Emanuel also skips by the burdens associated with Obamacare’s other major taxes — those on insurance premiums, on the manufacture of prescription drugs and medical devices, and, of course, on the employers and individuals who choose to pay the taxes instead of offering or enrolling in Obamacare-compliant coverage. Who does Emanuel think will pay all of these taxes?

The truth is that the Burr-Coburn-Hatch plan would provide substantial net tax relief to the American people. All of Obamacare’s tax hikes would be repealed, and only a fraction of the work force would be affected by the upper limit on the tax preference for employer-paid premiums.
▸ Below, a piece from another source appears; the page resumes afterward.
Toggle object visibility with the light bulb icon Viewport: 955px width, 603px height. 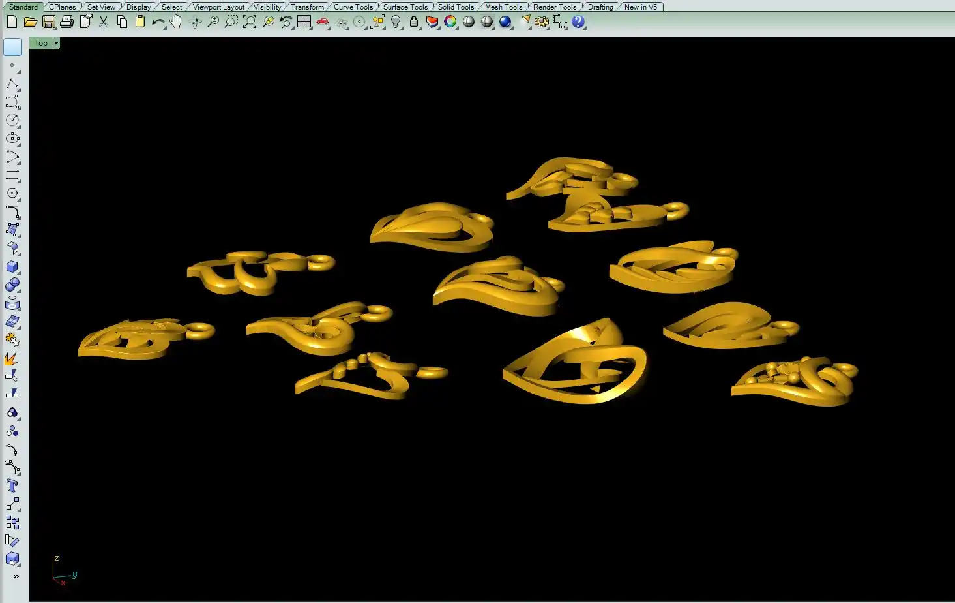tap(396, 22)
When this plan is scored, it would not be surprising to see that it provides hundreds of billions of dollars in net tax relief over the coming decade.

Obamacare’s defenders may try to defend its massive tax hikes by arguing that Obamacare will cover more people than the plan of the Republican senators. That’s not likely to be true either. As the disastrous rollout has demonstrated, the widespread enrollment in Obamacare insurance is not a foregone conclusion. CBO projected last year that Obamacare would reduce the ranks of the uninsured by 14 million people in 2014. That target is very unlikely to be met, as the vast majority of enrollees so far have been people who were previously covered with insurance. In other words, Obamacare is largely crowding out coverage that already existed. The Burr-Coburn-Hatch plan has a far better chance of attracting the uninsured, because it doesn’t impose expensive benefit mandates and because it attaches to continuous insurance enrollment a new right that protects enrollees from future rate hikes based on their health status. Ironically, Obamacare makes insurance a less attractive product, by allowing consumers to enroll in coverage at any time without penalty.
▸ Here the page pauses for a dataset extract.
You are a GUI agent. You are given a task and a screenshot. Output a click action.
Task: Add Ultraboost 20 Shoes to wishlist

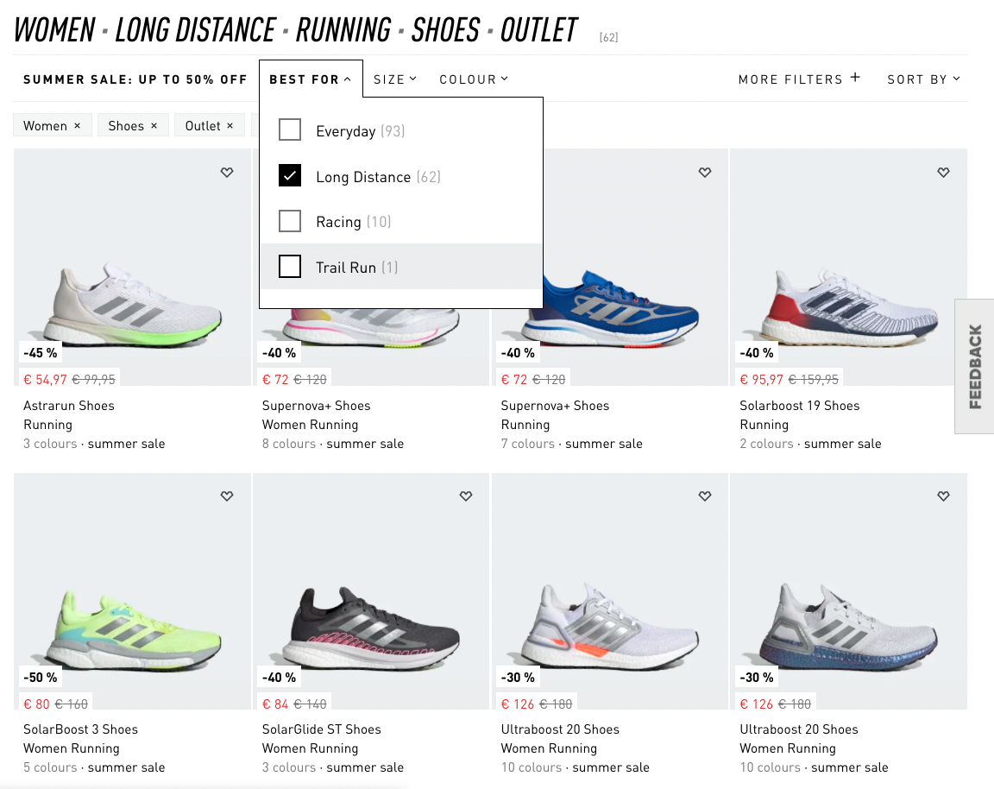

Polls show that, as Obamacare has been implemented, it has become even less popular. Voters are getting a good look at the law’s implications, and they don’t like what they see. The Burr-Coburn-Hatch plan provides a full escape hatch. It would begin to address the very real problems in American health care that predate Obamacare, including insecure insurance and ineffective cost discipline. But it would address these problems without the baggage of Obamacare. Taxes would be lower, not higher, as would government spending. And the Department of Health and Human Services wouldn’t have the authority to make decisions about coverage for every American citizen.

In short, the Burr-Coburn-Hatch plan beats Obamacare on every metric that matters with the public — which means the plan is likely, over time, to have something like the opposite experience of Obamacare. The more people understand it and how it will work, the more they will like it. Especially when compared with the alternative.

James C. Capretta is a senior fellow at the Ethics and Public Policy Center and a visiting fellow at the American Enterprise Institute.